Saved data entries:

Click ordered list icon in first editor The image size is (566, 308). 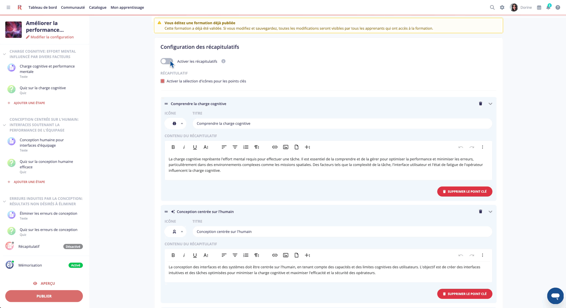pos(246,147)
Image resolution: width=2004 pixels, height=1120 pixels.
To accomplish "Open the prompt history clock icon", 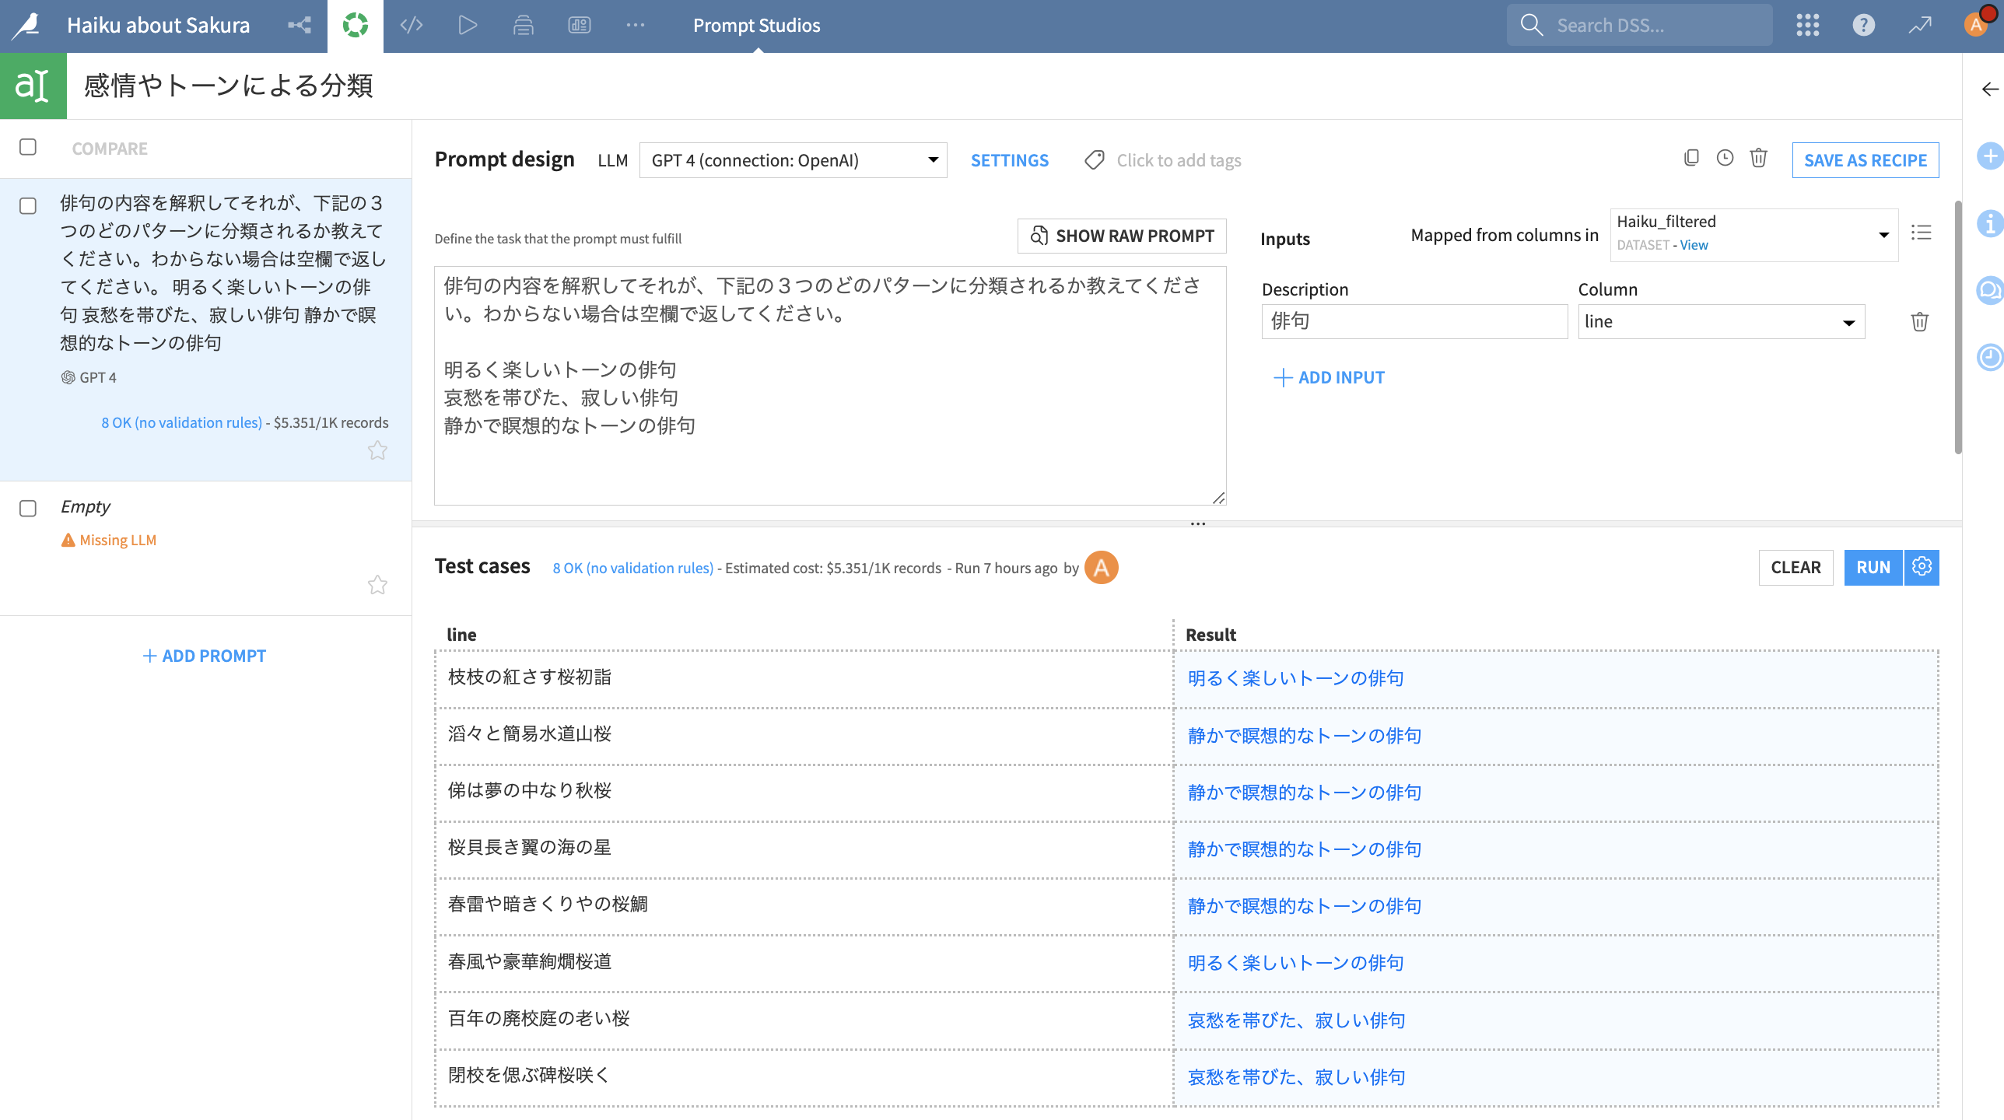I will [x=1725, y=159].
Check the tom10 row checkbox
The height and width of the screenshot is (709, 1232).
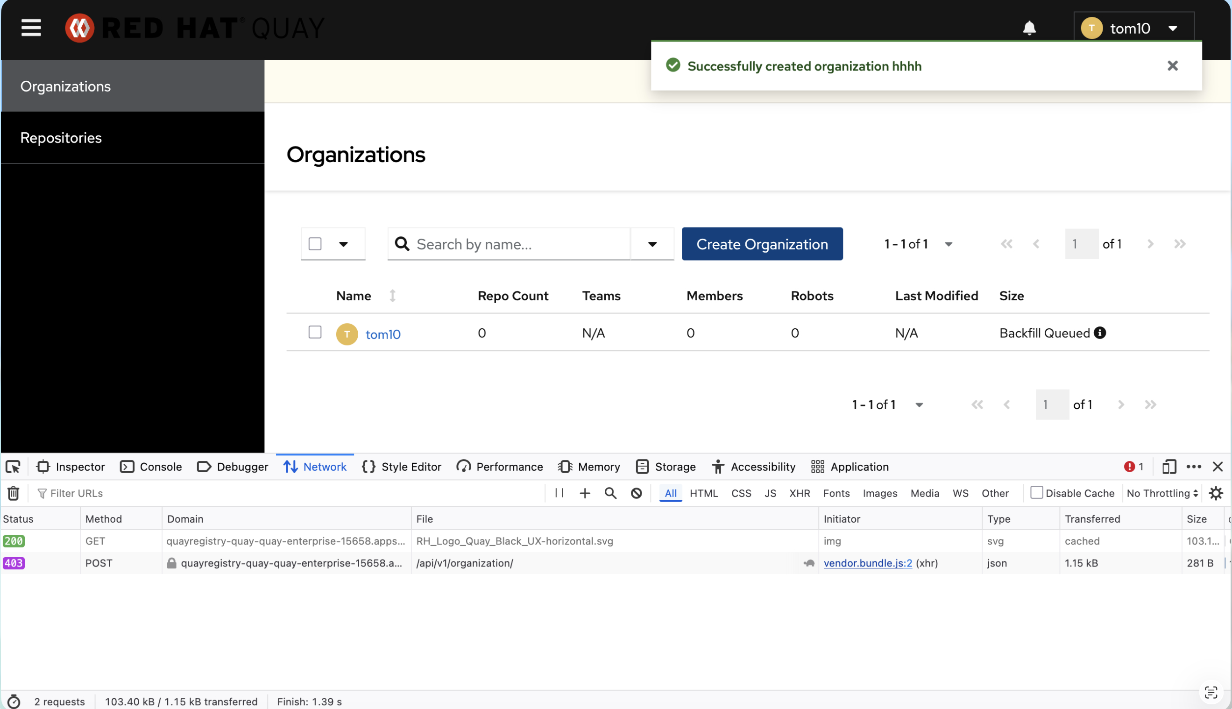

— TO DO —
Please copy each line of the records above that holds the word "height".

— TASK OUTPUT —
Image resolution: width=2004 pixels, height=1120 pixels.
The height and width of the screenshot is (709, 1232).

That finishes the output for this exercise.